Wednesday, September 15, 2010

Flying

He flew across the room and the knick-knacks
looked like angry men and women in a landscape,
the furniture like unforgiving mesas and canyons.
It was a dream but not his: he was the detritus
in someone else’s sleep, and soon to lose his human shape.
Could we still call him the same? A dream forgets itself
and everyone you’ve loved is a chemical reaction.
My entire life is sparks and outright explosions;
but the sparks only tingle, and the explosions
never once wake me from this marvelous dream.

*

Chagallesque, perhaps -- in its opening; or just standard allegory. Confession, elegy, epitaph -- more and more, my way of inventing a poem is by thinking rhetorically (or by imitating; but that too, is a rhetorical device).

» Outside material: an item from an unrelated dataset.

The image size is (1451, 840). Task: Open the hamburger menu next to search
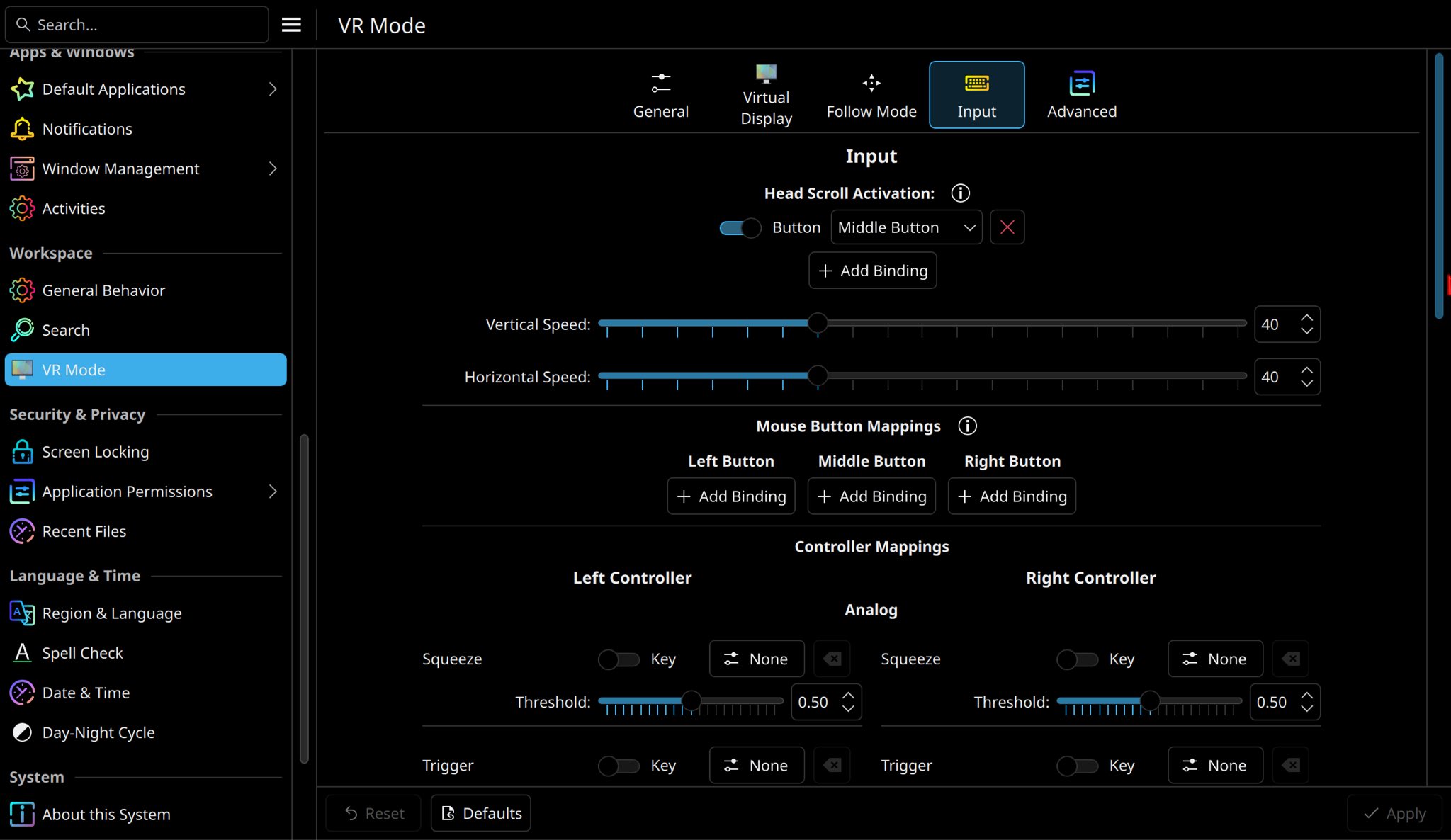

Also, often, the workspace is a matrix: an idealized room or field (and out here, I have my field just out the door! I've used it as a matrix for many poems over the last two years. Amazing what a difference it makes, having "nature" larger than a yard at your beck).

The room...some idealized space, in which the walls are white space for innumerable poems; and the furniture and such, props, characters, dramatic situations...

but I should open out to different interior spaces as crucibles: atria, cathedrals, long hallways, submarines...what else has promise for lyric discovery?